▸ **WHAT IS NEEDED**:
Look through the entries below and show every line containing the word "icon".

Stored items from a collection
################

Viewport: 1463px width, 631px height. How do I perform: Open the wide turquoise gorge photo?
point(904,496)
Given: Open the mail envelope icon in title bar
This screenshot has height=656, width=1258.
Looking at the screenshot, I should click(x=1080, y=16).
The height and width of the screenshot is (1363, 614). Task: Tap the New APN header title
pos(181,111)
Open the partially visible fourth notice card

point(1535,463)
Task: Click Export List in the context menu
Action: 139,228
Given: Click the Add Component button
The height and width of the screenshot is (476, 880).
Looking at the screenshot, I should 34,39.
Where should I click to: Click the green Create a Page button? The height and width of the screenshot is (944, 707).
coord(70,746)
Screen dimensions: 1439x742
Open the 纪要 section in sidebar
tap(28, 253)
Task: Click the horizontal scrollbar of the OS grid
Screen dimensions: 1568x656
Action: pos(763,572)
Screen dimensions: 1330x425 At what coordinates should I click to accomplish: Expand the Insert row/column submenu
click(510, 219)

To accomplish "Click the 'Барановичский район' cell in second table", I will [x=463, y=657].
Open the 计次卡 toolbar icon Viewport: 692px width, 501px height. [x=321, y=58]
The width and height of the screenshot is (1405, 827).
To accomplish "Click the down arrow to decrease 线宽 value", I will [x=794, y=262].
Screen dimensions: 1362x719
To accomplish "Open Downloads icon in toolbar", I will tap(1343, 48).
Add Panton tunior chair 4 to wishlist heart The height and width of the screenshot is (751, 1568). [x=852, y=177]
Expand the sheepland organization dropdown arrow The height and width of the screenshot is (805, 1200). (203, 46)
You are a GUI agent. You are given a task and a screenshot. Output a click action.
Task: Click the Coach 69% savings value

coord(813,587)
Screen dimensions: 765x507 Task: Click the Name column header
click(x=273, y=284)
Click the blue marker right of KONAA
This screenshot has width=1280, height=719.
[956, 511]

################

▸ **TASK SOLUTION**:
Given: Open the mail envelope icon in title bar
Open the 计次卡 toolbar icon Viewport: 692px width, 501px height. [x=321, y=58]
To accomplish "Open Downloads icon in toolbar", I will tap(1343, 48).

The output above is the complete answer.